Of course, consumers aren’t obliged to retransmit ETags they’ve received, and so services can’t expect to receive them just because they’ve been generated. However, consumers that don’t take advantage of ETags are disadvantaged in two ways. First, consumers will encounter increased response times as services have to perform more computation on their behalf. Second, consumers will discover their state has become out of sync with service state through status codes such as 409 Conflict at inconvenient and (because they’re not using ETags) unexpected times. Both of these failings are easily rectified by diligent use of ETags.

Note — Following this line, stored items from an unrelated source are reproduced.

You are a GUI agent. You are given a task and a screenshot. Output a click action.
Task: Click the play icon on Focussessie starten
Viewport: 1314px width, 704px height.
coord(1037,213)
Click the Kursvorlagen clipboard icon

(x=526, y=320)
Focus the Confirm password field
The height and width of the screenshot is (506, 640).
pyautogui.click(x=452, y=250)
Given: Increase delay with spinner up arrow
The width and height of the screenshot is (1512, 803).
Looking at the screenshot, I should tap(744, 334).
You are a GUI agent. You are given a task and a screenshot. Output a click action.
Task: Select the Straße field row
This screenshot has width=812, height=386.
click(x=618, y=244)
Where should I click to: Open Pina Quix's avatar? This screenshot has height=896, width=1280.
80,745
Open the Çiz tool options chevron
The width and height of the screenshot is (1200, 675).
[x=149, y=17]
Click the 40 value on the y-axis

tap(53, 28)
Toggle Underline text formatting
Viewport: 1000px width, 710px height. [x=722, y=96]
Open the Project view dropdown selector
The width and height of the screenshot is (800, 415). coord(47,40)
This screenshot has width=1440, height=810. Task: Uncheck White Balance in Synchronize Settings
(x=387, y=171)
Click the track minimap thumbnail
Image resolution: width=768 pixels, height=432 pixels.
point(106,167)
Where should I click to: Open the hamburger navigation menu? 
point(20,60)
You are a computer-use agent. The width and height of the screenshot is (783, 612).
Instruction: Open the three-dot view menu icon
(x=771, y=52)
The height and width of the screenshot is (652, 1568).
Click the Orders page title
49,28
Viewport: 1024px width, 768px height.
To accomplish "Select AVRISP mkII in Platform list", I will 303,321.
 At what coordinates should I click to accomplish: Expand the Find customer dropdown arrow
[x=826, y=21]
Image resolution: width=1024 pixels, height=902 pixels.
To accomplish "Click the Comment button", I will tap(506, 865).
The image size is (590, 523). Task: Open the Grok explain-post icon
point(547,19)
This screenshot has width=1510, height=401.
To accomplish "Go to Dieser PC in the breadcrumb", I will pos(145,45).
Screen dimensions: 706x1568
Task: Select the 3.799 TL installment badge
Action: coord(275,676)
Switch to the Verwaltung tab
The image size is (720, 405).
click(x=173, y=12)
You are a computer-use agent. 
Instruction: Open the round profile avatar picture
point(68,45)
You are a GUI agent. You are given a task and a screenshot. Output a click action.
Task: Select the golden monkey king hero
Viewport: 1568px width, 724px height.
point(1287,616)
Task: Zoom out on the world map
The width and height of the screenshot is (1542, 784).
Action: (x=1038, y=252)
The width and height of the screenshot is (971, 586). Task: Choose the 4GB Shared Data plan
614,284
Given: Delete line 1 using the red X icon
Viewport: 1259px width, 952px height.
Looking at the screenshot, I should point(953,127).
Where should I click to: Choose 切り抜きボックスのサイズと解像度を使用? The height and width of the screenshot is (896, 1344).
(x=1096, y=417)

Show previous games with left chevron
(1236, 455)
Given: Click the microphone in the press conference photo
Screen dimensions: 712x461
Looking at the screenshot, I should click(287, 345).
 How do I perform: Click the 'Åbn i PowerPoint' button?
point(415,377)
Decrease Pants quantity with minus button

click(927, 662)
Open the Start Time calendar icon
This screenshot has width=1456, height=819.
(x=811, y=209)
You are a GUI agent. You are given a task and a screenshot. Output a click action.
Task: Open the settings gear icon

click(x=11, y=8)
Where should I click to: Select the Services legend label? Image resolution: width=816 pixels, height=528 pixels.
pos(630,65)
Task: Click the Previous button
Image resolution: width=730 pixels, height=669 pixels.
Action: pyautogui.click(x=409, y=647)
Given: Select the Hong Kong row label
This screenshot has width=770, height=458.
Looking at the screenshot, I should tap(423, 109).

An If-Match request header instructs the service to apply the consumer’s request only if the resource to which the request is directed hasn’t changed since the consumer last retrieved a representation of it. The service determines whether the resource has changed by comparing the resource’s current entity tag value with the value supplied in the If-Match header. If the values are equal, the resource hasn’t changed. The service then applies the method supplied in the request and returns a 2xx response. If the entity tag values don’t match, the server concludes that the resource has changed since the consumer last accessed it, and responds with 412 Precondition Failed.

Note

Services are strict about processing the If-Match header. A service can’t (and shouldn’t) do clever merges of resource state where one coffee is removed and another, independent coffee in the same order is changed to decaf. If two parts of a resource are independently updatable, they should be separately addressable resources. For example, if fine-grained control over an order is useful, each cup of coffee could be modeled as a separate resource.

Continuing with our example, the first consumer does a conditional PUT to update the order from skim to whole milk. As Example 4-27 shows, the conditional PUT includes an If-Match header containing the ETag value from the previous GET.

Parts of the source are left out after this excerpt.